*Description of the task*: Rewrite the hard drive thread from "This current drive" to "to this drive.", changing every "PSU" to "power supply".

*Text section*:
So, I awoke this morning to discover 16 more pending sectors on the drive and it hadn't even been used overnight. Coincidentally, or perhaps not, 16 is the initial number of pending sectors reported previously.

I am currently running spin rite in mode 3, read and rewrite all current data in the drive however I'm pretty sure now it is faulty?

Also, according to smart now the throughput performance and seek time performance values are much lower than before. Not enough to trigger a smart alarm but where they were showing as perfect yesterday those values are now weaker.

Thoughts?

Cheers,

Jay


----------



## Elvandil (Aug 1, 2003)

It is the policy of this site to refuse help to people when torrent clients are involved. This thread, in particular, is somewhat of a gray area since your problems seem to be hardware-related. But due to the illegal nature of torrents, you should keep in mind that you are already operating on the borderline.

Some download apps have settings for buffers to prevent intensive disk writes, or disk thrashing when writing too often. If the buffer is set too low, it could increase the amount of disk writes, though it is unlikely that they would exceed the operating parameters of the drive.

It almost sounds like the drives are getting too high a voltage, or too low a current. Both could cause overheating, too. How are they powered, and can you provide alternative power sources?

You may have better luck if you try something other than Seagates.


----------



## fluffydemise (Dec 2, 2012)

Hi.

Thank you for your reply.

I hope you understand that torrenting does not equate to piracy! And it is not illegal! It is merely my means of downloading. I specifically left out the nature of what was being downloading but if it helps...linux distros  I know where you are coming from though, I only included that tidbit as it seemed the 'write error' might have been pertinent info.

I'm not even sure if that is the cause of this issue though as I was not using my torrent client yesterday when the new pending sectors occurred and coupled with the considerably lower smart values for throughput performance and seek performance I am suspecting a mechanical fault. I would have no idea how to determine that for sure however.

This current drive is a Hitachi (the model number is included on my smart overviews, attached above)

They are powered with a relatively cheap 550W PSU and no I do not have means to swap it out. However, if it helps, currently I only have one internal drive, the hitachi. Before this I only had one internal drive that was a 250GB seagat barracuda. I still have that drive, my point is that it ran off of this PSU for nearly a year and is in perfect health so I do not reckon the PSU is now the cause of damage to this drive.

If there is anything I can do to test this out with my current PSU I am happy to try anything.

I 

Thanks for your reply!


----------



## Elvandil (Aug 1, 2003)

Torrenting very nearly equates to piracy and is not allowed here (Yes, there are legal uses - we don't allow guns here, either ). It's a _fait accompli_ and will not be redebated. It is something you agreed to when you joined as part of the terms of service and rules. Please keep that in mind because some mods will close threads automatically of they involve torrents or other P2P.

*Exercise data*:
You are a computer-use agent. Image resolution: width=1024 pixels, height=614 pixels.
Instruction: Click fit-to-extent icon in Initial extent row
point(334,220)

*Task output*:
This current drive is a Hitachi (the model number is included on my smart overviews, attached above)

They are powered with a relatively cheap 550W power supply and no I do not have means to swap it out. However, if it helps, currently I only have one internal drive, the hitachi. Before this I only had one internal drive that was a 250GB seagat barracuda. I still have that drive, my point is that it ran off of this power supply for nearly a year and is in perfect health so I do not reckon the power supply is now the cause of damage to this drive.